Stored records:
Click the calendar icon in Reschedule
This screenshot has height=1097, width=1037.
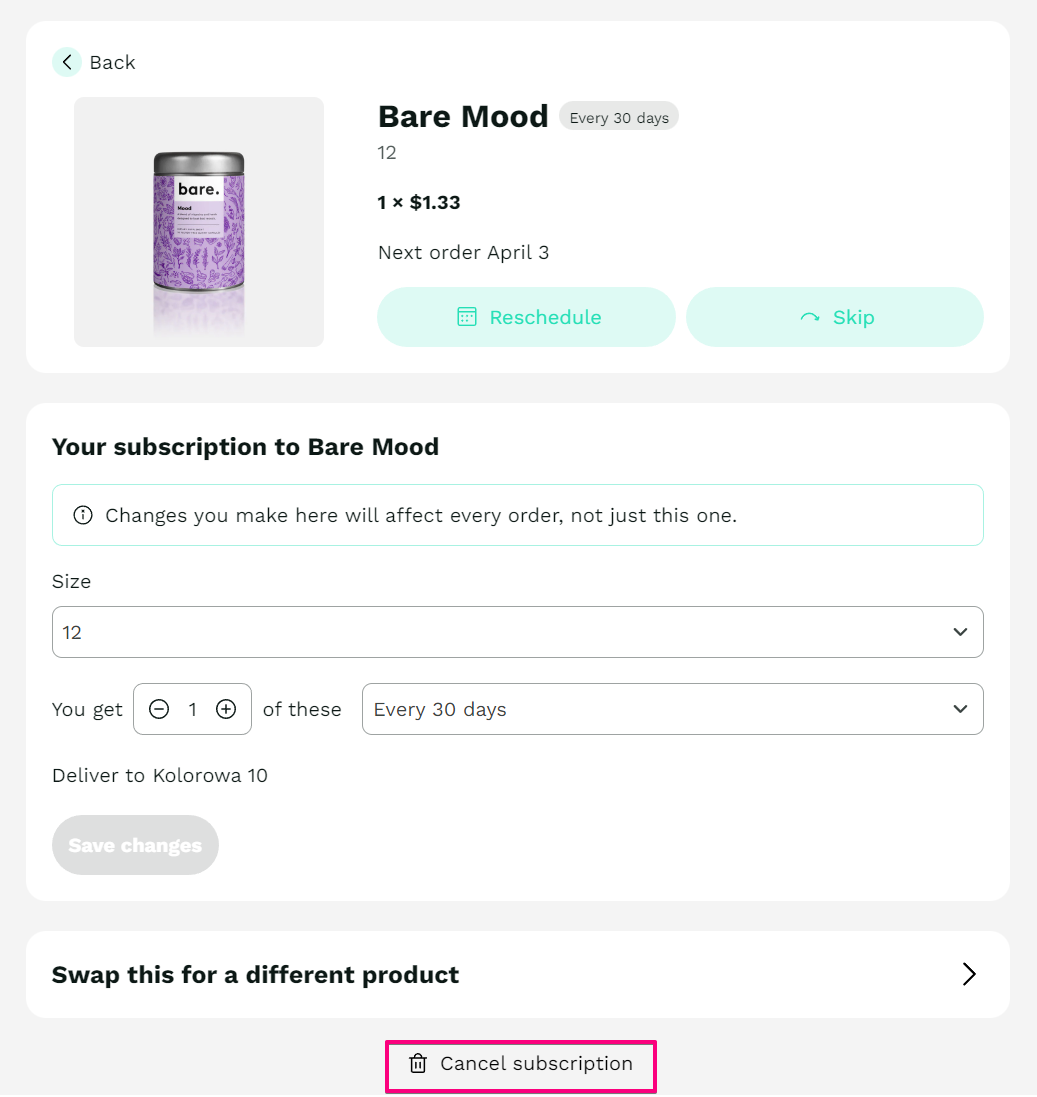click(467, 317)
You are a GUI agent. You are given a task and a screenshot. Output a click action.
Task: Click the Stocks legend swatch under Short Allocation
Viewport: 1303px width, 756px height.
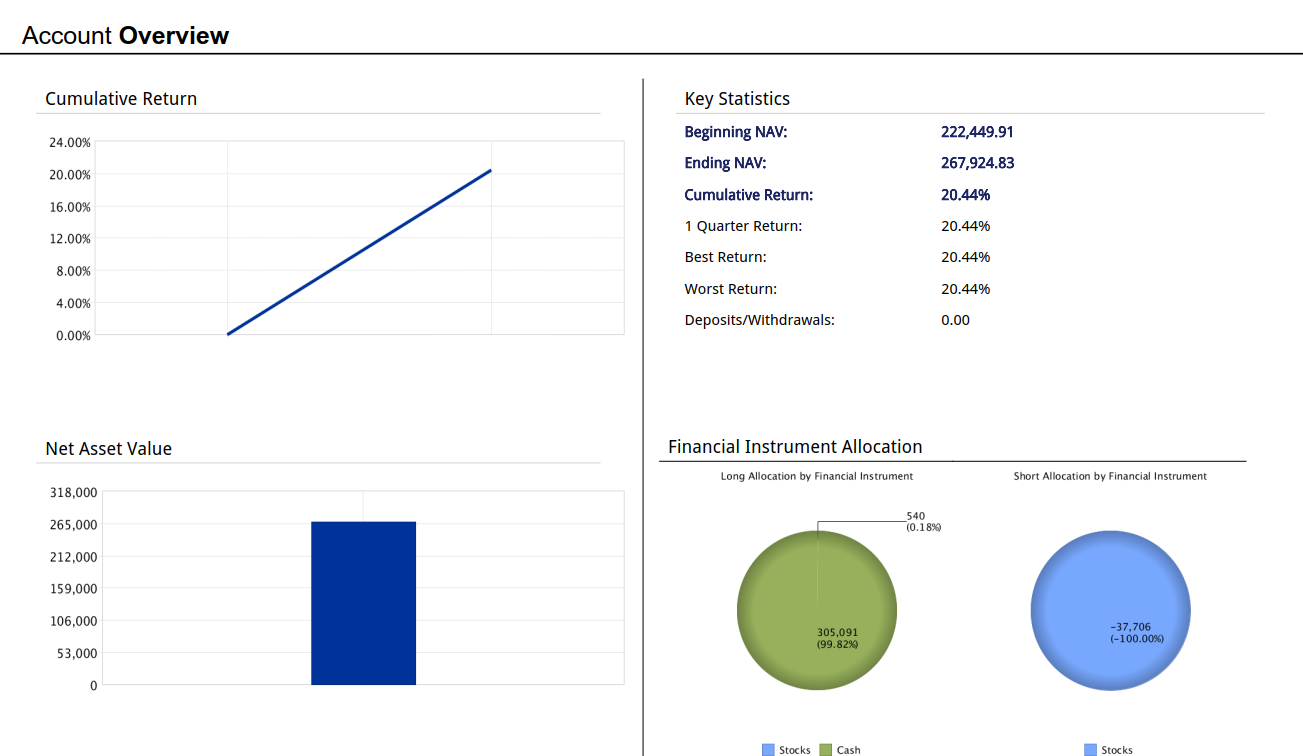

## TASK
Give back every record exactly, dropping its pictures.

## TASK OUTPUT
Click the calendar icon in Reschedule
This screenshot has height=1097, width=1037.
click(467, 317)
You are a GUI agent. You are given a task and a screenshot. Output a click action.
Task: Click the Stocks legend swatch under Short Allocation
Viewport: 1303px width, 756px height.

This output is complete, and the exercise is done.